On avait cru les religions définitivement reléguées dans les oubliettes de l’histoire républicaine, avec la loi de séparation des Églises et de l’État. Depuis 1905, elles se sont maintenues avec discrétion dans l’espace public, parfois sous les traits de la culture, pour ne pas provoquer les défenseurs d’une laïcité pure et dure. Or voici que le religieux revient progressivement au grand jour. Et si l’islam cristallise certainement le plus d’attention, chrétiens et juifs ne sont pas en reste pour sortir de leurs lieux de culte et investir la rue, pour afficher leur appartenance par des signes et des comportements visibles.
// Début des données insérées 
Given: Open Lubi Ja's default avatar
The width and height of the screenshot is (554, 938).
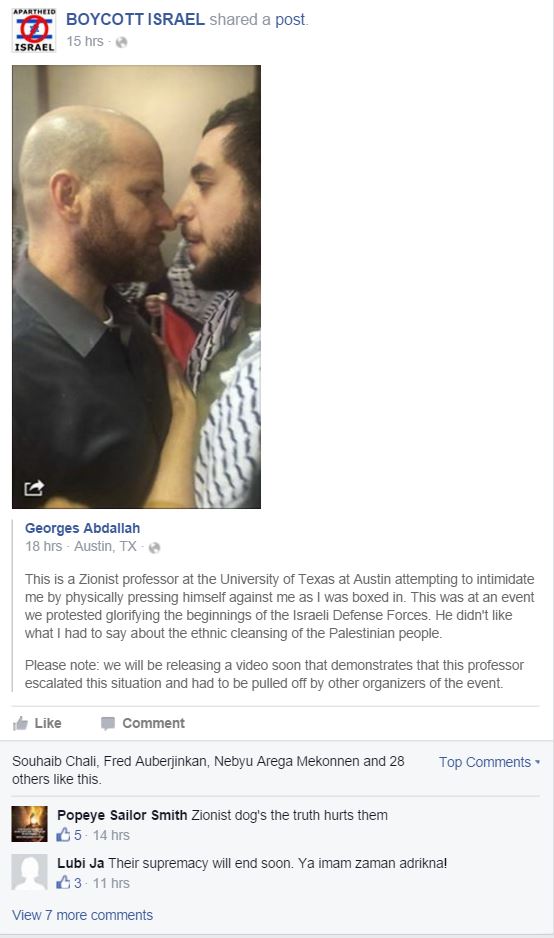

Devant cette nouvelle donne, on a vu au cours des dernières semaines surgir une génération spontanée de défenseurs d’une absolue neutralité de l’espace public. Mais ces nouveaux croisés se trompent de combat à se situer d’abord sur le plan religieux. Car la problématique de fond est avant tout sociale. L’affichage identitaire et la montée des exigences communautaires vont en effet de pair avec la crise du modèle d’intégration. Dans un pays davantage marqué par le pluralisme des origines, les institutions républicaines ont du mal à forger l’unité de la communauté nationale, unité sans cesse à renégocier en démocratie. Dans un tel contexte, les références religieuses comblent un manque.
Plus encore, la quête identitaire à travers le religieux exprime peut-être la difficulté, voire l’incapacité à vivre sereinement la remise en cause permanente des termes du vivre-ensemble dans un monde qui n’offre plus guère de points de repères. En fin de compte, les traditions religieuses dynamiques représentent des ressources précieuses sur lesquelles les pouvoirs publics peuvent compter pour construire la vie en commun. À condition bien sûr qu’elles ne cherchent pas à échapper aux règles du droit commun ou à imposer des manières particulières de vivre. C’est même faire vivre l’esprit du principe de laïcité tel qu’il fonctionne dans la loi de 1905 que de reconnaître la place du religieux dans la construction du vivre-ensemble. La loi n’est pas hostile aux religions. Au contraire, elle reconnaît implicitement une entière liberté à tous les cultes, au nom même d’un principe qui fonde le contrat social en démocratie : la liberté de conscience . Tout défenseur de la laïcité doit s’en souvenir.